Secondary Index
A secondary index is used in databases to help speed up queries when we want to grab data from popular columns or if we want to do some type of key range lookup efficiently.
Secondary indices are used in relational databases (e.g. MySQL) as well as NoSQL databases (e.g. DynamoDB). For relational databases, the secondary index is used for columns. For NoSQL databases, indices can be created based on different database constructs - for example, DynamoDB can have secondary indices on item attributes.
In the following example, we take a look at a document DB (e.g. MongoDB) that maintains secondary indices on a particular document field.
In the example diagram above, a secondary index is created on the eyes field for each Document. Thus, if we want to do a look up such as SELECT * FROM table WHERE eyes == "Brown"
, we can quickly refer to the secondary index on eyes and grab the documents for which the eyes
attribute is Brown.
Local Secondary Index (LSI)
A local secondary index takes the idea above in a distributed database setting where we may have 1 or more partitions that are sharded. In this case, a secondary index is partitioned by some document ID. Each partition would now have its own secondary index that is mapped to a document ID that exists in the same partition's primary index.
The upside of this approach is that whenever you need to update a specific document by its document ID, you only need to update one of these partitions. The biggest downside here is the need for scatter-gather, which means that when you need to do reads based on the eyes
field, you need to query all partitions and merge all of the results back to the requester; this can be an expensive and time-consuming operation.
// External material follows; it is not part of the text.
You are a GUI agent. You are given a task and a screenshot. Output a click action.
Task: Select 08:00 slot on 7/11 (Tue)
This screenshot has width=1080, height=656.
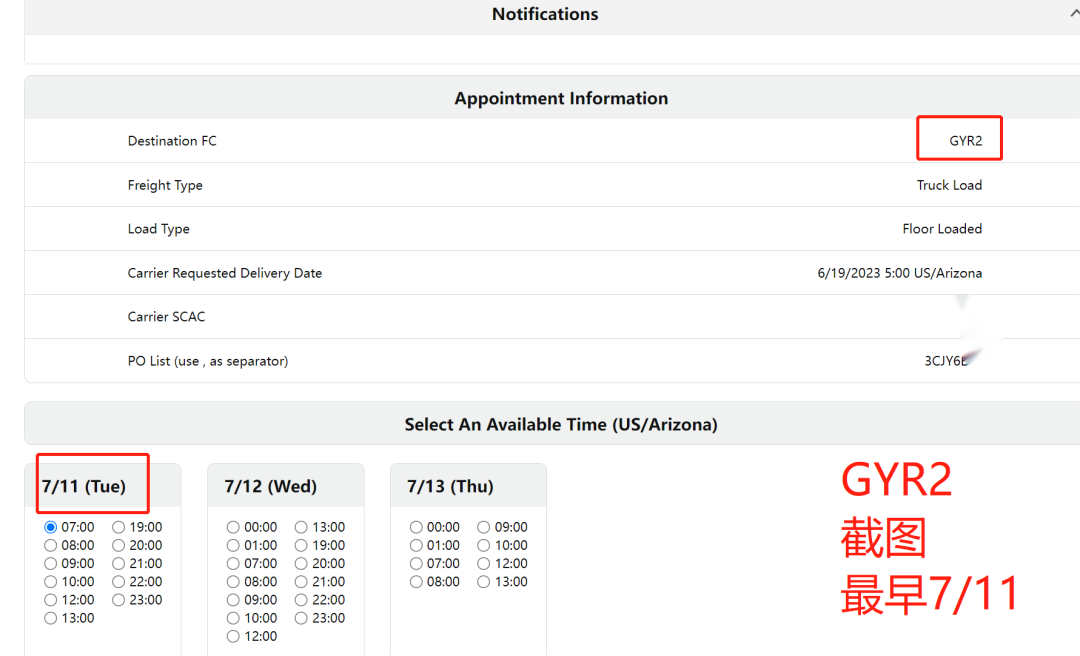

Another database with LSI support is DynamoDB, a key-value database. Conceptually, DynamoDB's partition key / sort key combination for LSIs make sense. The partition key of the LSI must be the same as the partition key of its base table - if the base table is sharded by eyes
, then so should the LSI index. The sort key here would just be eyes
or any other attribute. Typically with DynamoDB, local secondary indices are not preferred for high reads due to:
- The constraint of choosing the same partition key for the index as the base table
- Scatter-gather requirement, which can result in slow reads but fast writes.
To alleviate both of these concerns, a global secondary index (GSI) can be used instead.
Global Secondary Index (GSI)
A global secondary index is also used for distributed databases, but unlike the local secondary index, the global secondary index can be partitioned by some term (taken from search engines such as Elasticsearch). A term here would be a field in a Document database, or a column in RDBMS. The main difference here is that LSI is sharded by the same primary index key, but GSI can be sharded by other values.
hair: Black
, the row 100
is in Partition 1, even though the GSI for the term hair resides in Partition 2. For this reason, it is global and not localized to its own partition.The image above shows each partition with a GSI layer. The GSI layer contains document IDs that are from other partitions. Notice how the partition nodes have additional responsibilities - it maintains two different indices sharded by different values - the primary key index based on Document ID, and the GSI based on the term or field.
The advantage of this approach is that only one secondary index partition needs to be read to locate the documents, hence the term global. This makes reads faster overall, but writes on the other hand become more complicated. If a document is updated, now the reference to the document in each of the partitions' GSI has to be updated too.
For example, in the diagram above, if Arya changes her hair to Brown and eyes to Blue, then we would need to update the GSI for partitions 2 and 1 respectively.
In the DynamoDB world, GSIs are useful to have in a system where we need fast reads. Since we are not constrained by the same shard ID as the base table (the conceptual equivalent of primary key index in the diagrams above), we have the flexibility to index just about any DynamoDB Item attribute. However, like all indexes, an attribute should be chosen wisely to reduce 1. database operation costs and 2. the cardinality of the attribute.
Afterword
A local secondary index (LSI) has the benefit of faster writes since the secondary index is localized to its partition - if we need to update a document, we don't need to touch other partitions to do so. Reads however are slower, since reads based on a column (or field) may need to look at every other partition as well. A LSI also needs to be sharded based on the primary key index or base table shard ID, which adds further limitations if we want to index on completely different columns or attributes.
A global secondary index (GSI) on the other hand, has the benefit of faster reads since only one partition needs to be looked up for the document references. The benefit can especially be seen if the document references only a handful of nodes/partitions and the max number of partitions is very high. However, writes will be slower because every partition needs to be examined to locate if a particular document needs to be updated. A GSI has more flexibility with what column/attribute to index on.